Le ski alpin va-t-il bientôt s'adapter au rythme du cyclisme ou du hockey sur glace? Dans ces deux sports, il est de tradition d’organiser un championnat du monde chaque année. C’est désormais aussi le projet de la Fédération internationale de ski (FIS), sous la direction de son nouveau président, Alexander Ospelt. Avec une nuance toutefois: ces Mondiaux annuels n’auraient lieu que les années sans Jeux olympiques.
Jusqu’à présent, les championnats du monde de ski alpin se disputent tous les deux ans. Après les Mondiaux 2025 à Saalbach, en Autriche, les prochains auront lieu en 2027 à Crans-Montana. Mais ceux de 2028 pourraient-ils déjà suivre? La FIS ne prévoit officiellement d’adopter ce nouveau rythme qu’à partir de 2032. Mais son calendrier reste flexible: l’une des options à l’étude consisterait à instaurer des championnats du monde annuels dès 2028.
«Le titre de champion du monde perdrait peu à peu de sa valeur»
Le projet de la FIS fait l’effet d’une bombe. Au point que l’un des poids lourds du ski mondial, la Fédération autrichienne, monte déjà au créneau. Dans un communiqué, elle dit avoir pris connaissance de ces intentions «avec intérêt et une certaine surprise».

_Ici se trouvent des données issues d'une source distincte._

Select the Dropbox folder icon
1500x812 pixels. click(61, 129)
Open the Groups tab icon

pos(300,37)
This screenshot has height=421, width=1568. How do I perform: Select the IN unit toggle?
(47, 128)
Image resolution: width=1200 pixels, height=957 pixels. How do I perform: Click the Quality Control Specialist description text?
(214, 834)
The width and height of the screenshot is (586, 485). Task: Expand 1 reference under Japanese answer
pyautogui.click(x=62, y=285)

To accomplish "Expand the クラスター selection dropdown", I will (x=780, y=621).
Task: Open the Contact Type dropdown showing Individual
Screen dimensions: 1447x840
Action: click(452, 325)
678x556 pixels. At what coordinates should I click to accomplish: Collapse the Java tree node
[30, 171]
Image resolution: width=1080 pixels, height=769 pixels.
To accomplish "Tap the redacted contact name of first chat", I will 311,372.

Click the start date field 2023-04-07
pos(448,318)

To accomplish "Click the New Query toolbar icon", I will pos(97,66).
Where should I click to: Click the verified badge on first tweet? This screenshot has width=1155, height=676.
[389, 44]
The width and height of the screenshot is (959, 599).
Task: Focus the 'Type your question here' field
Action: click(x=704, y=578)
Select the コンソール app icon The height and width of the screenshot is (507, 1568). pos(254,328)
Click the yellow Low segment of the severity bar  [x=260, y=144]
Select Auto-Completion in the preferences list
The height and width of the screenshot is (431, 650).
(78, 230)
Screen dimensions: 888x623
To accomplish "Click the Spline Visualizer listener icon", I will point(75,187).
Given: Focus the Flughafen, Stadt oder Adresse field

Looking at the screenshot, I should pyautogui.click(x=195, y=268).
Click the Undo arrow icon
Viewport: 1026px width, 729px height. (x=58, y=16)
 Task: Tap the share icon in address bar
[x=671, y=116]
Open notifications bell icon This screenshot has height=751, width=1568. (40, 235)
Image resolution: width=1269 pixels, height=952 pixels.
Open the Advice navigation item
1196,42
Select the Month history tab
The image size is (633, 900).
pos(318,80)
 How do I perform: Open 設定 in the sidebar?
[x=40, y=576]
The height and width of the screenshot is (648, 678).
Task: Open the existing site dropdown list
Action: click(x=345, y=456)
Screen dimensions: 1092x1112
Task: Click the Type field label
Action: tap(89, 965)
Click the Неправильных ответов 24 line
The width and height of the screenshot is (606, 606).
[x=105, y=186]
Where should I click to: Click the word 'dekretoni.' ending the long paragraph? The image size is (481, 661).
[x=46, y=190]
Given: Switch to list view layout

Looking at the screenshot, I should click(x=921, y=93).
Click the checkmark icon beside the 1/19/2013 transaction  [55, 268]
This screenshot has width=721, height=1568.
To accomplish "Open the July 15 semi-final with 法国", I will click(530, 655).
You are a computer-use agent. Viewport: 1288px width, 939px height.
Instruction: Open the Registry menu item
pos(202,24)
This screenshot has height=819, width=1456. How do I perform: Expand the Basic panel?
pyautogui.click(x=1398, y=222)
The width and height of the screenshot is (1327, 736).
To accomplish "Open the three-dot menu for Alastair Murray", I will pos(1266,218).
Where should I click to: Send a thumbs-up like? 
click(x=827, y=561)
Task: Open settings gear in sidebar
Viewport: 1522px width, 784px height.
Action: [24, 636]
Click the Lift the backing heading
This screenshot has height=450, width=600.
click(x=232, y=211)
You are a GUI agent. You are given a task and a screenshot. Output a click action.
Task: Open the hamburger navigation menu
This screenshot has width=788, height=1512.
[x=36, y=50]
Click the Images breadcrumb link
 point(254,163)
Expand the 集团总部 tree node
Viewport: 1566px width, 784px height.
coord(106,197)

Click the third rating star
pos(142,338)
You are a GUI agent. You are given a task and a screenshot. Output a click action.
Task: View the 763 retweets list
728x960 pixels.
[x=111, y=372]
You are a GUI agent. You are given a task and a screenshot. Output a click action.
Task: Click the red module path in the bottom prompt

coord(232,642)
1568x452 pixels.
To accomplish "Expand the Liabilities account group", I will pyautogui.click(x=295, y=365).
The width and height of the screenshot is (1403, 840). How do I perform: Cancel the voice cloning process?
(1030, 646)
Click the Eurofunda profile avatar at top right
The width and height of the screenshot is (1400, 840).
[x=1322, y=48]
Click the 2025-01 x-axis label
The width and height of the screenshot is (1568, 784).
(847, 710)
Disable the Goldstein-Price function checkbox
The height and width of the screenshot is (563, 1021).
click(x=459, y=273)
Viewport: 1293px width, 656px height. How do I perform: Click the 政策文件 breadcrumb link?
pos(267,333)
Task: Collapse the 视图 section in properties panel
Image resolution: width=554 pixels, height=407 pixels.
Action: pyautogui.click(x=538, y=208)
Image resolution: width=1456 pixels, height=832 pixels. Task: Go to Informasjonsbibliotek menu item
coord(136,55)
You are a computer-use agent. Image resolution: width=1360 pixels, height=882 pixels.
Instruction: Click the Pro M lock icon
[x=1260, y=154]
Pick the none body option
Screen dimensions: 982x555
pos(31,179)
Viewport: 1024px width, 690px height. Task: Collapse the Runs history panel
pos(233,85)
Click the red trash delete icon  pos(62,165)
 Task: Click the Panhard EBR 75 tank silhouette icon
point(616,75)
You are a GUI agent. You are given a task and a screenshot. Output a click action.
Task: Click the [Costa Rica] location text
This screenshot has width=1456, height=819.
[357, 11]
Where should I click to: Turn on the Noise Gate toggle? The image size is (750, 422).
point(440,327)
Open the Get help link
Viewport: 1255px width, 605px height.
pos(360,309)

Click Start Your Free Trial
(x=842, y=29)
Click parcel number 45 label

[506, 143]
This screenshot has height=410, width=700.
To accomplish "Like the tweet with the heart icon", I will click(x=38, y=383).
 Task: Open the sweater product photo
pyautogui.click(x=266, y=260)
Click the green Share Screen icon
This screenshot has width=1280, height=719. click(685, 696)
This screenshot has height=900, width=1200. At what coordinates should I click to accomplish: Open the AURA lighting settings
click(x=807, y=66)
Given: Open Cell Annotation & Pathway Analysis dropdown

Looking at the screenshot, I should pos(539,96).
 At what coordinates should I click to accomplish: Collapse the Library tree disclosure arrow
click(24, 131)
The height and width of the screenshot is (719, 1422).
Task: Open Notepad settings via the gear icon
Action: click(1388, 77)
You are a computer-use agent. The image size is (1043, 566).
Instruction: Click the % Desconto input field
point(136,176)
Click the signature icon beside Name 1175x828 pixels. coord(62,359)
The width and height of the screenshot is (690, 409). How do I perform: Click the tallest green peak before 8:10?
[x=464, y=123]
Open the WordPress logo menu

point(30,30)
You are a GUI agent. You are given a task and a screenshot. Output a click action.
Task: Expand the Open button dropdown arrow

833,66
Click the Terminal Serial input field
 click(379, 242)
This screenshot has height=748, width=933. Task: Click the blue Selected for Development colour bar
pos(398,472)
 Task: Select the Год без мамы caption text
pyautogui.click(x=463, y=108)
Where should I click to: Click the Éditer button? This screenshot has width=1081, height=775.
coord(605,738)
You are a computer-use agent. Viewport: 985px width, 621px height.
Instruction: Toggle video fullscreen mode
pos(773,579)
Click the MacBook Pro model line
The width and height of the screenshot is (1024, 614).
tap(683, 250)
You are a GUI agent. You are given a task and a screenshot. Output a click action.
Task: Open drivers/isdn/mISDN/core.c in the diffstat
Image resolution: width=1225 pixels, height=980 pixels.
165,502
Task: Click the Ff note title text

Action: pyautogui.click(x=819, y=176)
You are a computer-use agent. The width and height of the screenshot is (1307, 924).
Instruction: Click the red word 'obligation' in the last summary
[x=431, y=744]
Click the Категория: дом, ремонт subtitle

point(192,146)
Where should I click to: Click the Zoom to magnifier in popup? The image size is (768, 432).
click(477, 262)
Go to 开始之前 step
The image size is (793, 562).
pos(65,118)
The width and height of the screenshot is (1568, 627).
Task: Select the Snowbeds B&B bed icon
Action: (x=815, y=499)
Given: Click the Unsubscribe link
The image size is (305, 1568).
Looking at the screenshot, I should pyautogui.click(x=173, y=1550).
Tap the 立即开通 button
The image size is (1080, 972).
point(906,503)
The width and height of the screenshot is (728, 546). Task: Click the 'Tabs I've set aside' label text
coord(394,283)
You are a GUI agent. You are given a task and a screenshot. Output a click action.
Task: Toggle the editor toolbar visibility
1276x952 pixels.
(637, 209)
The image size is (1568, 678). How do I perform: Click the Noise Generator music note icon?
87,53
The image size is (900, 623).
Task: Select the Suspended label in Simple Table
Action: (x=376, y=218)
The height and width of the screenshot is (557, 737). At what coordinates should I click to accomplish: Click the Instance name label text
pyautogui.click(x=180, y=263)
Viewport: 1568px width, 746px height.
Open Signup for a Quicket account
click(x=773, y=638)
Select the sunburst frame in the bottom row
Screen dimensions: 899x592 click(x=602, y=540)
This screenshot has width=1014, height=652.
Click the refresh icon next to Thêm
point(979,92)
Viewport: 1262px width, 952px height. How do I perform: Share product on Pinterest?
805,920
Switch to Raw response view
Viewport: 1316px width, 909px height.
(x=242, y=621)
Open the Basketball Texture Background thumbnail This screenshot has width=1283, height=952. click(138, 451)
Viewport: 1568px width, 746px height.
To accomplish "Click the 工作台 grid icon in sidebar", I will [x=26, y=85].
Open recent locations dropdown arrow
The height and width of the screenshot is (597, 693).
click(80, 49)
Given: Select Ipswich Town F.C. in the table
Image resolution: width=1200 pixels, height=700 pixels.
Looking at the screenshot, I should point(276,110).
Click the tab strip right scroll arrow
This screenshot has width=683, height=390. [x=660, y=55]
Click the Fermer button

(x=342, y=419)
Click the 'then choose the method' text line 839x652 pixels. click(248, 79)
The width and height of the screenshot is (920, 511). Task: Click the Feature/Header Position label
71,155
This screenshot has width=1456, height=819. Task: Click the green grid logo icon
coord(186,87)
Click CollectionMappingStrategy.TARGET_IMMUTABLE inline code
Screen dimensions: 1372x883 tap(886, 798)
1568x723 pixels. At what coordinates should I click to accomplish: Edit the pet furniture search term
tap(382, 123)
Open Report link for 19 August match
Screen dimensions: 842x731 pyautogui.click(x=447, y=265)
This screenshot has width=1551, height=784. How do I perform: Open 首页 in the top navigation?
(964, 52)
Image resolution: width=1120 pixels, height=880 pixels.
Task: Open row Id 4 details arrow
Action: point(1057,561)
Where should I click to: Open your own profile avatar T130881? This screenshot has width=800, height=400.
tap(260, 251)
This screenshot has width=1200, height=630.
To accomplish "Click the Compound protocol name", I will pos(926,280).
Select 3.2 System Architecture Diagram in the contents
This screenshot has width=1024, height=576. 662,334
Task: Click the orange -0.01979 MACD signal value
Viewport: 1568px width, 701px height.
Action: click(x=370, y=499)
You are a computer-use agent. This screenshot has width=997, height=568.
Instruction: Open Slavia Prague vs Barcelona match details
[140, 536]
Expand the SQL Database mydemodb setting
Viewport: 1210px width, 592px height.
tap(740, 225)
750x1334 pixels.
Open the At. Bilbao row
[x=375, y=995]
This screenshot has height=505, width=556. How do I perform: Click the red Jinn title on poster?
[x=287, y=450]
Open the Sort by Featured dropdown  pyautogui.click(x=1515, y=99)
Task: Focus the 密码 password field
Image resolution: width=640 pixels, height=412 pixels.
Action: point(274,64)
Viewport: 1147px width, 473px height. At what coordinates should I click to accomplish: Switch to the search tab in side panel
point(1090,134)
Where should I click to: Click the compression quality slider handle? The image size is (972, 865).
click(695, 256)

Les Autrichiens sont clairement opposés à un rythme annuel pour les Mondiaux. «Un championnat du monde doit rester un événement exceptionnel. De notre point de vue, une organisation quasi annuelle comporte un risque important d’inflation et, par conséquent, de dévalorisation progressive de la portée sportive d’un titre de champion du monde.» Un titre mondial qui finirait par ne plus valoir grand-chose? La comparaison avec le hockey sur glace vient forcément à l’esprit.
La Fédération autrichienne estime également qu’un nouveau rythme des championnats du monde pourrait affaiblir la Coupe du monde. «S’il y a soit des Jeux olympiques, soit des championnats du monde presque chaque saison, le risque est grand que l’importance des différentes saisons et des épreuves de Coupe du monde s’en trouve diminuée», explique la fédération autrichienne.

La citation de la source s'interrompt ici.